= Murphy Roths large =

Murphy Roths large (MRL/MpJ) is a strain of laboratory mouse developed in 1999 at The Wistar Institute in Philadelphia, Pennsylvania. Originally bred for autoimmune disease research, it was discovered to have remarkable tissue regeneration abilities.

== Research ==
The MRL/MpJ mouse strain was selectively bred by scientists to have an autoimmune genetic disorder (retained through inbreeding) to be used as a model for autoimmune disease research. After making puncture wounds in their ears, these mice were observed to completely regenerate from these wounds without development of scar tissue. In further research, this mouse strain has been observed to have the ability to also regenerate cardiac tissue, displays a resistance to muscle dystrophy, and is resistant to experiencing hyperglycemia from a diet high in fats.

== Regenerative medicine applications ==
The MRL/MpJ mouse has attracted considerable attention in the field of regenerative medicine owing to its remarkable capacity for tissue repair in the absence of fibrosis. Insights derived from this model have been investigated for their potential translational relevance to human therapies.

One major area of interest is scarless wound healing. The ability of MRL/MpJ mice to regenerate injured tissues without forming scar tissue provides a valuable model for elucidating mechanisms that may help reduce fibrosis in human cutaneous injuries and post-surgical healing.

Cardiac regeneration represents another promising avenue. Experimental studies have demonstrated that MRL/MpJ mice are capable of partial myocardial regeneration following injury, suggesting potential strategies for promoting cardiac repair after myocardial infarction.

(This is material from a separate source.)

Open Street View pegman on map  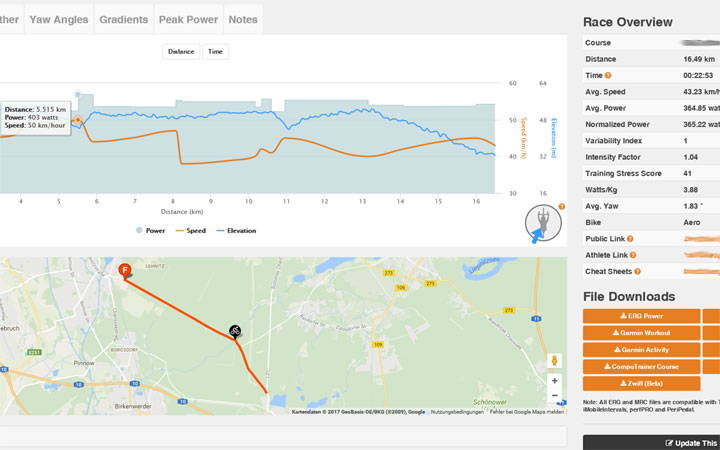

Furthermore, this strain has been employed to investigate mechanisms underlying skeletal muscle repair. Its relative resistance to muscular degeneration has provided insights into potential therapeutic approaches for neuromuscular disorders, including muscular dystrophy.

In addition, studies of the MRL/MpJ model have contributed to understanding the role of metabolic regulation in tissue repair. Notably, resistance to diet-induced hyperglycemia in this strain may offer insights into improving wound healing in diabetic conditions.

Despite these promising findings, translation into clinical applications in humans remains limited, and further research is required to evaluate the safety, efficacy, and feasibility of therapeutic strategies inspired by this model.